The Chinese Embassy in Manila has yet to respond to requests for comment.
Chinese President Xi Jinping had said that Beijing was ready to manage its maritime issues with the Philippines “cordially” when he met President Marcos in China last January.
Sen. Risa Hontiveros on Monday urged Malacañang to summon Chinese Ambassador to the Philippines Huang Xilian to “answer for his country’s continued harassment and relay to his government that we will not tolerate any further disrespect.”
“He is in our country that’s why he should be accountable for this incident,” Hontiveros told the Inquirer.
The senator challenged China to “show true leadership” in the Asian region by reining in its forces and preventing them from committing acts that would only worsen the tension in the disputed areas in the South China Sea.
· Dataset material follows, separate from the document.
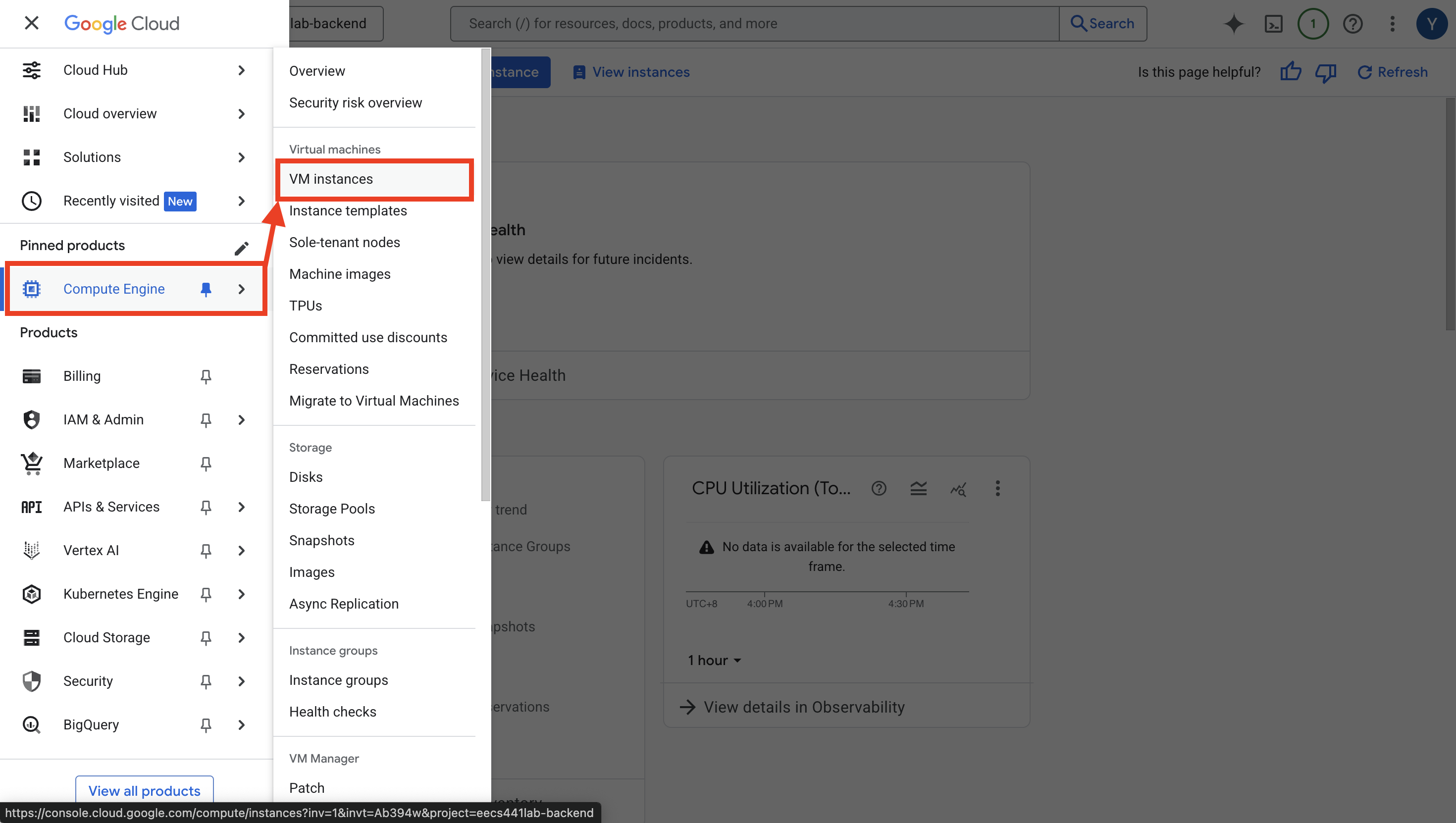
Task: Pin BigQuery to pinned products
Action: (x=206, y=724)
China, she said, was becoming “more brazen by the day” despite the previous incidents of harassment committed by CCG crew.
“This is why our Navy and Coast Guard forces have my full support as they implement proper countermeasures against the repeated unjust and violent operations of Chinese elements in the country’s maritime zones,” she added.Aside from a diplomatic protest, House Deputy Minority Leader France Castro on Monday called for more joint coast guard patrols with other members of the Association of Southeast Asian Nations (Asean) and Taiwan in the disputed waters.
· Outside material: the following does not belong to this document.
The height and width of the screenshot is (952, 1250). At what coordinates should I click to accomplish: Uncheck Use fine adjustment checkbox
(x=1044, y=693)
“By doing this we are increasing the cooperation with Asean countries with generally equal footing with the Philippines and at the same time defending our territory,” she added.
Maritime security expert Jay Batongbacal said China had “slowly but steadily been ramping up its aggressiveness” in the West Philippine Sea through activities such as verbal warnings, use of water cannon, and the employment of ostensibly “nonlethal” weapons that induce direct effects on the target.
“The fact that these are being employed against government ships and aircraft should be considered as acts threatening to use force against other States,” he told the Inquirer.
Singapore-based regional military analyst Collin Koh said the use of laser was “excessive and hazardous for navigation” and could be considered “aggressive behavior.”
“Laser dazzlers, rangefinders or target designators aren’t the usual types of systems you’ll find on maritime law enforcement vessels by the way. But then again, new-build CCG ships are designed for limited warfighting roles in times of war so it becomes unsurprising to find such systems on these vessels,” he said.
“Still, to use them under peacetime maritime law enforcement, even if it concerns sovereignty and rights assertion, is excessive,” he pointed out.
Ray Powell, a retired US Air Force officer who tracked the developments of the Feb. 6 incident as they transpired through a series of satellite images, lauded the PCG for publicizing the incident and “making the [CCG] pay a reputational cost for its outrageous conduct.”
“China uses gray zone tactics because it thinks it can hide behind a veil of opacity and deniability. By providing photographic evidence the Philippine Coast Guard is tearing away that veil so that China can’t hide its aggression,” said Powell, who now leads Project Myoushu (South China Sea) at the Gordian Knot Center for National Security Innovation in Stanford University.
The three security experts agreed that regularly exposing Chinese activities at sea would promote awareness.
“The entire event should be properly documented, so that the evidence can be used to build a case for potential future legal recourse. In fact, all regional governments should do that,” Koh said.
Batongbacal said the Philippines should “call out and reveal every action of China in employing threats of the use of force despite publicly claiming to espouse cooperation and negotiations.”
“Maximum transparency is the Philippines’ best weapon in combating China’s bullying in the West Philippine Sea,” Powell said.